▸ Exercise objective
Extract, verbatim, all lines starting at the one containing "[Pinterest] (154, 229)" and ending with the final line of the listing, and no others.
Information supplied: Begin
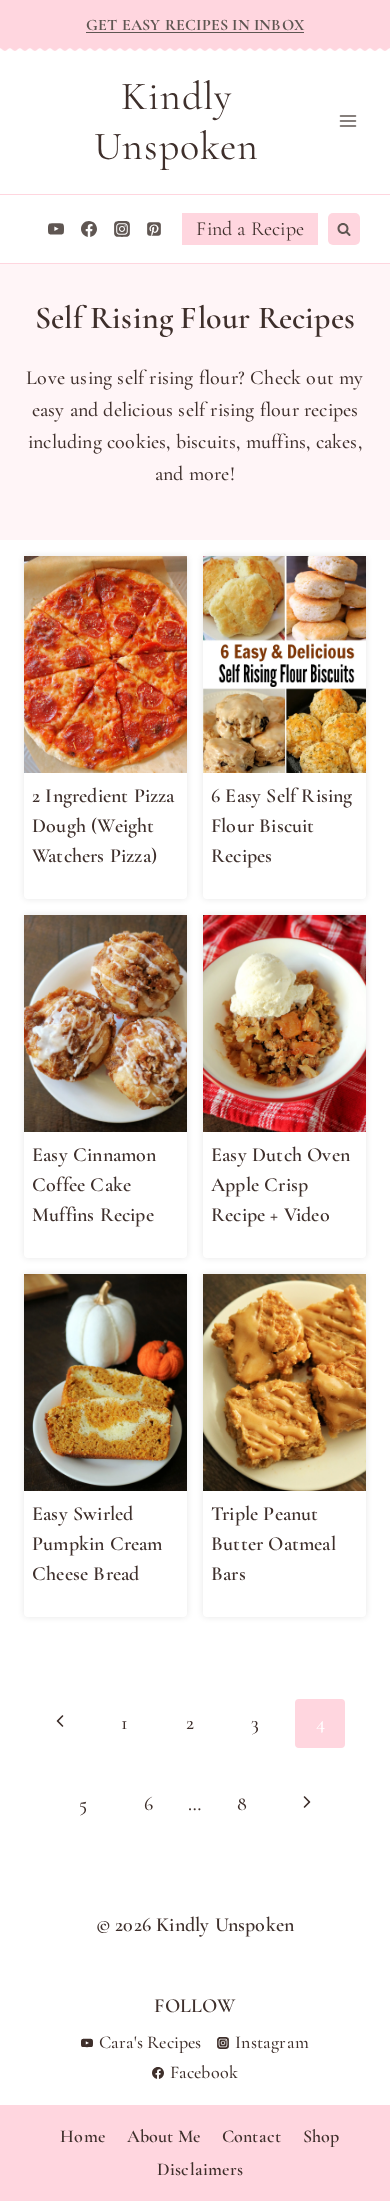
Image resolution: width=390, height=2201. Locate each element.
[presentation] (105, 664)
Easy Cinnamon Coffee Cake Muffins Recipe (94, 1185)
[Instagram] (122, 229)
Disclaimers (195, 2169)
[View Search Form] (344, 229)
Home (77, 2136)
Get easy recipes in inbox (195, 25)
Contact (246, 2136)
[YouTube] (56, 229)
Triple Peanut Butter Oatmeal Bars (273, 1544)
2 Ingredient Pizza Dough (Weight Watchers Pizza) (103, 826)
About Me (159, 2136)
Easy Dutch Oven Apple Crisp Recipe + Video (280, 1185)
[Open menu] (347, 121)
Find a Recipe (250, 229)
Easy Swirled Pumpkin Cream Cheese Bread (97, 1544)
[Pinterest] (154, 229)
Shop (316, 2136)
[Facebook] (89, 229)
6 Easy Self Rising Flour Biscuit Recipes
Information supplied: End
▸ Completed task
[Pinterest] (154, 229)
Shop (316, 2136)
[Facebook] (89, 229)
6 Easy Self Rising Flour Biscuit Recipes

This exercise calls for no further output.